Des mécanismes scientifico-économiques identiques ont des conséquences similaires sur les consciences et croyances. Continuons ainsi notre jeu des parallèles historiques.

1865: les travaux de modernisation de Paris mené par le Baron Hausmmann commencent à peine et concentrent déjà tous les espoirs. La construction d’un système d’égouts efficace permettra d’assainir Paris, les hygiénistes en sont convaincus. Un siècle et demi plus tard, tous les experts s’accordent pour dire que la technologie est le premier levier d’une ville plus propre, que l’on pense au projet Smart City porté par les archanges de la Valley, de Bizstone à Zuckerberg. Décidemment, de Hausmann aux GreenTech, il n’y a toujours qu’un petit pas.

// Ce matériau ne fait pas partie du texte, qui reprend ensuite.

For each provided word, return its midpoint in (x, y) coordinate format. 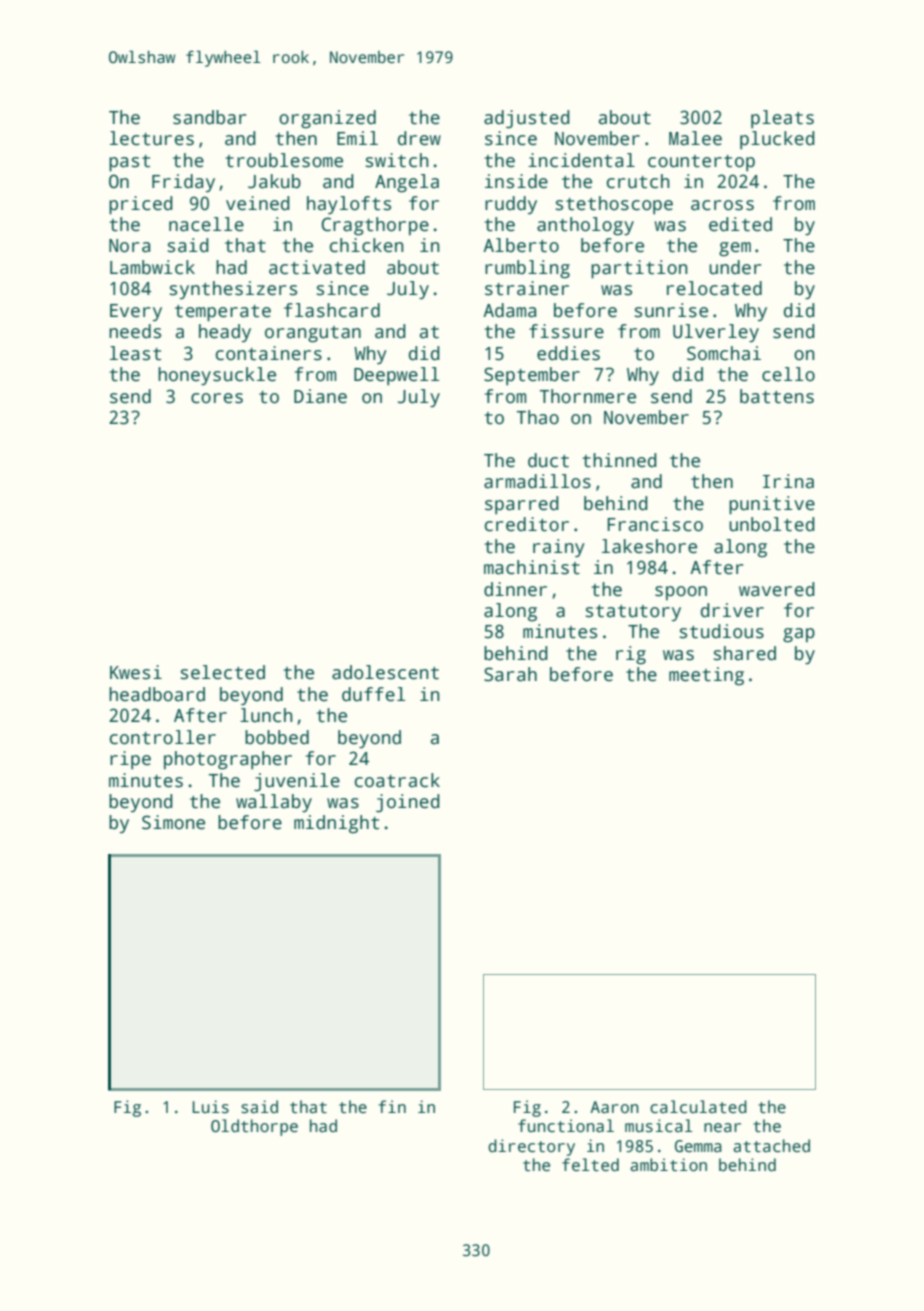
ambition (668, 1165)
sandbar (209, 117)
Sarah (510, 674)
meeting (706, 676)
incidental (581, 160)
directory (531, 1147)
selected (223, 672)
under (735, 267)
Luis (211, 1107)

httpvh://www.youtube.com/watch?v=PlaJOE8yflo

À l’inverse, les travaux d’aménagement des boulevards entrepris par Haussmann avaient pour objectif inavoué de créer des avenues larges censées faciliter l’intervention de l’armée en cas de révolte du peuple parisien. L’urbanisme et la technologie (ici, l’utilisation de machine  nouvelles et des techniques de construction novatrices) au service d’un régime autoritaire ont fait scandale à l’époque. Vous y êtes ? N’observons-nous pas exactement la même critique avec les problématiques de cyber-surveillance actuelles ? Ne reprochons-nous pas à nos gouvernant de mettre en place des systèmes de surveillance sous le couvert de préoccupations administratives ? Georges Orwell likes this.

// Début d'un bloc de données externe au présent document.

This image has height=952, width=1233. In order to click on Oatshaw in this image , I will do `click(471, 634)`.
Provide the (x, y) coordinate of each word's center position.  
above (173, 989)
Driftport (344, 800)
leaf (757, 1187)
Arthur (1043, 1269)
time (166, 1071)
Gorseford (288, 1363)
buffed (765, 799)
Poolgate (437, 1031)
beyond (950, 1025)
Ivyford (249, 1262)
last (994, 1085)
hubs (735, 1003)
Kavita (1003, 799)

Moralité : la frénésie actuelle autour de l’apprentissage du code n’est rien de plus qu’une réaction mécanique au progrès technologique. Tout au long de l’Histoire, les avancées scientifiques ont crée des possibles nouveaux, favorisant les rêves les plus fous et les craintes les plus paranoïaques. La Code Mania à l’oeuvre dans la Silicon-Valley n’en est qu’une illustration parmi tant d’autres mais se singularise par sa large pénétration dans la conscience collective.

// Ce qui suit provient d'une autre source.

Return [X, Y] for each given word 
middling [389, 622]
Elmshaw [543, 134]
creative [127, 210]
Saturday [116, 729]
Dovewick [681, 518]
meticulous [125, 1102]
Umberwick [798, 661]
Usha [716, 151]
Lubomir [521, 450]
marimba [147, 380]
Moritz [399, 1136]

De fait, on observe à quelle vitesse et avec quelle efficacité la Silicon-Valley a transformé ce retour de la technologie en une idéologie tenace. Plus encore, ce “cyber-utopisme”, selon le mot de Evgeni Morozov, s’est rapidement muté en un business de la formation où la maitrise de la technologie s’échange contre plusieurs milliers de dollars et quelques semaines de formation.